Saved data entries:
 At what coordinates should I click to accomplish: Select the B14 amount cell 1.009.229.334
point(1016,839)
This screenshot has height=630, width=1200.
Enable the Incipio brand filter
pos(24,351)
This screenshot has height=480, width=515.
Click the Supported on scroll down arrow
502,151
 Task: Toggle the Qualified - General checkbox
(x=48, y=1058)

▸ Exercise: From the first line to the last, return the data exactly.

▸ Result for this exercise:
 At what coordinates should I click to accomplish: Select the B14 amount cell 1.009.229.334
point(1016,839)
This screenshot has height=630, width=1200.
Enable the Incipio brand filter
pos(24,351)
This screenshot has height=480, width=515.
Click the Supported on scroll down arrow
502,151
 Task: Toggle the Qualified - General checkbox
(x=48, y=1058)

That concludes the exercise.